Kerjakan tugas berikut:
1. Tentukan apakah pernyataan (a), (b), dan (c) berikut sesuai dengan teks tentang harga kursi DPRD di bawah. Jawab ya atau tidak untuk masing-masing, sertakan kutipan persis dari teks yang menjadi penentunya.
(a) Harga per suara disebut berkisar antara Rp 10.000,- hingga Rp 20.000,-.
(b) Saat ini harga kursi DPRD Jawa Timur setara dengan 170 ribu suara.
(c) Pada Pemilu 2009, lebih dari separuh yang ikut memperoleh suara setara dengan harga kursi.
2. Salin tanpa perubahan bagian teks tentang harga kursi DPRD di bawah, mulai dari "Harus diakui sangat" dan berakhir pada "hak suara partai.".
3. Jawab pertanyaan berikut berdasarkan teks tentang harga kursi DPRD di bawah.
(a) Berapa anggaran setidaknya yang disediakan jika kekurangan suara untuk menjadi anggota dewan sampai 100 ribu suara?
(b) Menurut teks, apa sebab nilai harga kursi menyusut sampai separuhnya setelah coblosan?
(c) Siapa yang disebut memperoleh dukungan lebih dari harga kursi pada Pemilu 2009?

Teks bacaan:
◇ ◇ ◇
Konon harganya antara Rp 10.000,- hingga Rp 20.000,- per-suara. Jika kekurangannya (untuk jadi anggota dewan) sampai 100 ribu suara, maka disediakan anggaran setidaknya Rp 1 milyar. Nah, pada saat pengumuman bakal anggota DPRD yang akan dilantik, jumlah perolehan suara sudah sesuai dengan “harga” kursi. Saat ini harga kursi DPRD Jawa Timur setara dengan 340 ribu suara lebih. Tetapi setelah coblosan nilai itu akan menyusut sampai separuhnya, karena adanya golput.
Harus diakui sangat tidak mudah untuk memperoleh dukungan sampai 170 ribu suara. Pada Pemilu 2009, tak lebih dari 10% yang memperoleh suara setara dengan harga kursi. Cuma Eddy Baskoro Yudhoyono (Ibas) yang memperoleh dukungan lebih harga kursi. Sisa (suara) lebihnya ditambahkan untuk rekan sesama parpol sebagai hak suara partai.
◇ ◇ ◇
Data yang diberikan:
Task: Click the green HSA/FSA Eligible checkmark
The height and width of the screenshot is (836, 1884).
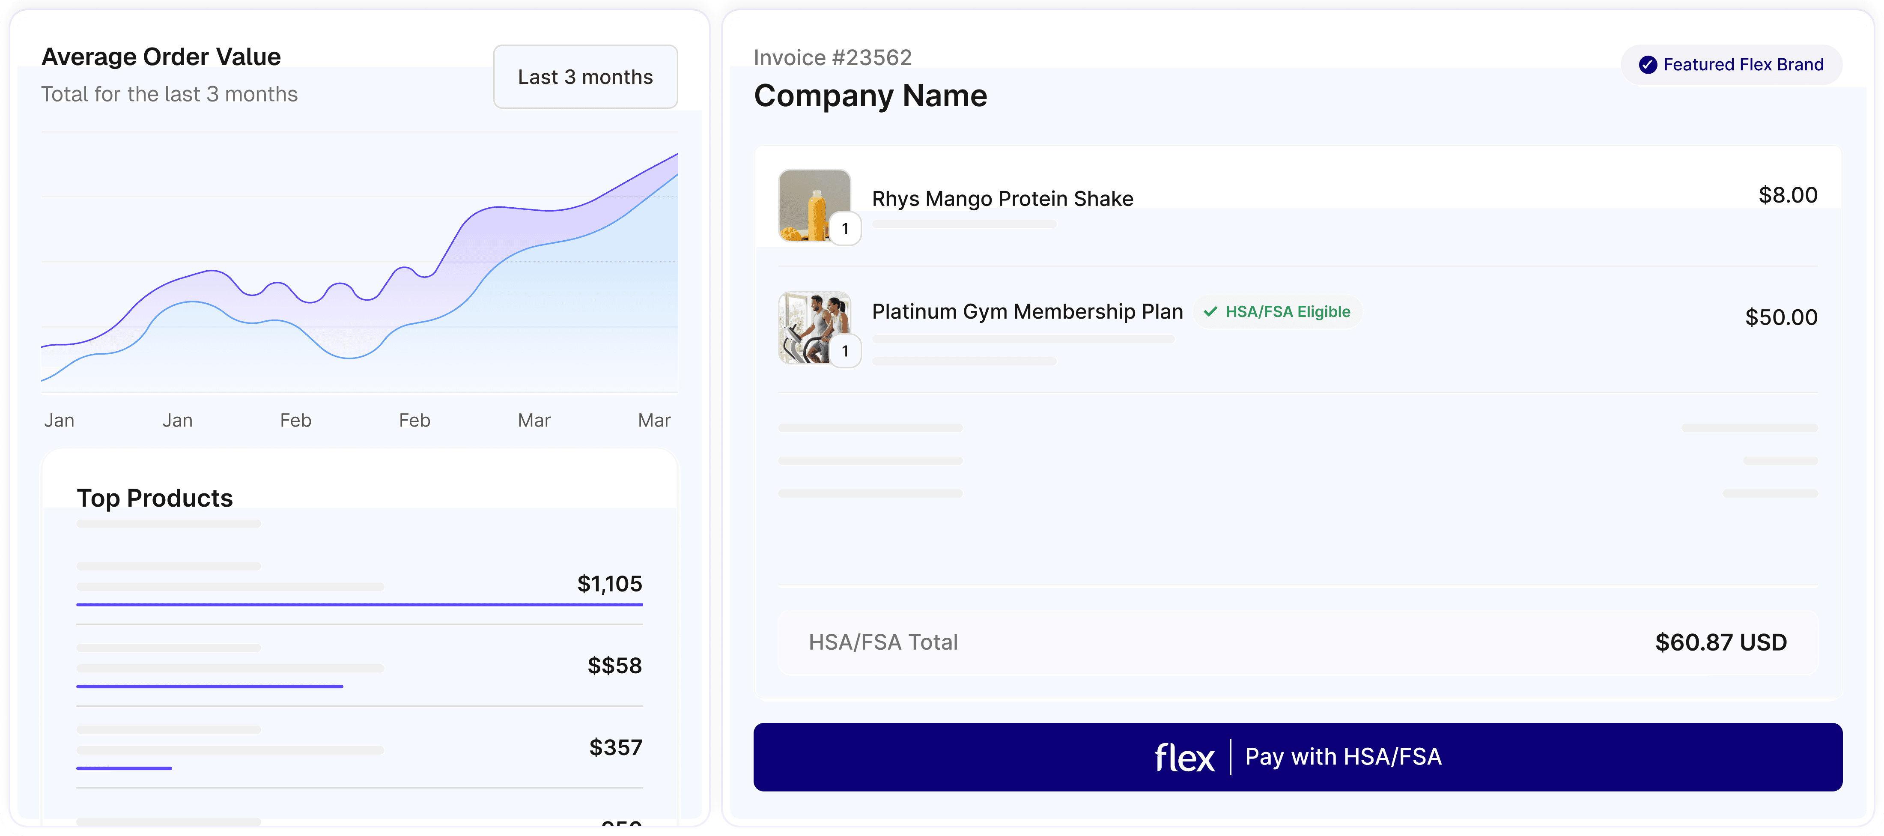Action: point(1210,312)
◇ ◇ ◇
Jawaban tiap tugas:
1.
(a) Ya: "Konon harganya antara Rp 10.000,- hingga Rp 20.000,- per-suara."
(b) Tidak: "Saat ini harga kursi DPRD Jawa Timur setara dengan 340 ribu suara lebih."
(c) Tidak: "Pada Pemilu 2009, tak lebih dari 10% yang memperoleh suara setara dengan harga kursi."

2.
Harus diakui sangat tidak mudah untuk memperoleh dukungan sampai 170 ribu suara. Pada Pemilu 2009, tak lebih dari 10% yang memperoleh suara setara dengan harga kursi. Cuma Eddy Baskoro Yudhoyono (Ibas) yang memperoleh dukungan lebih harga kursi. Sisa (suara) lebihnya ditambahkan untuk rekan sesama parpol sebagai hak suara partai.

3.
(a) Setidaknya Rp 1 milyar.
(b) Karena adanya golput.
(c) Eddy Baskoro Yudhoyono (Ibas).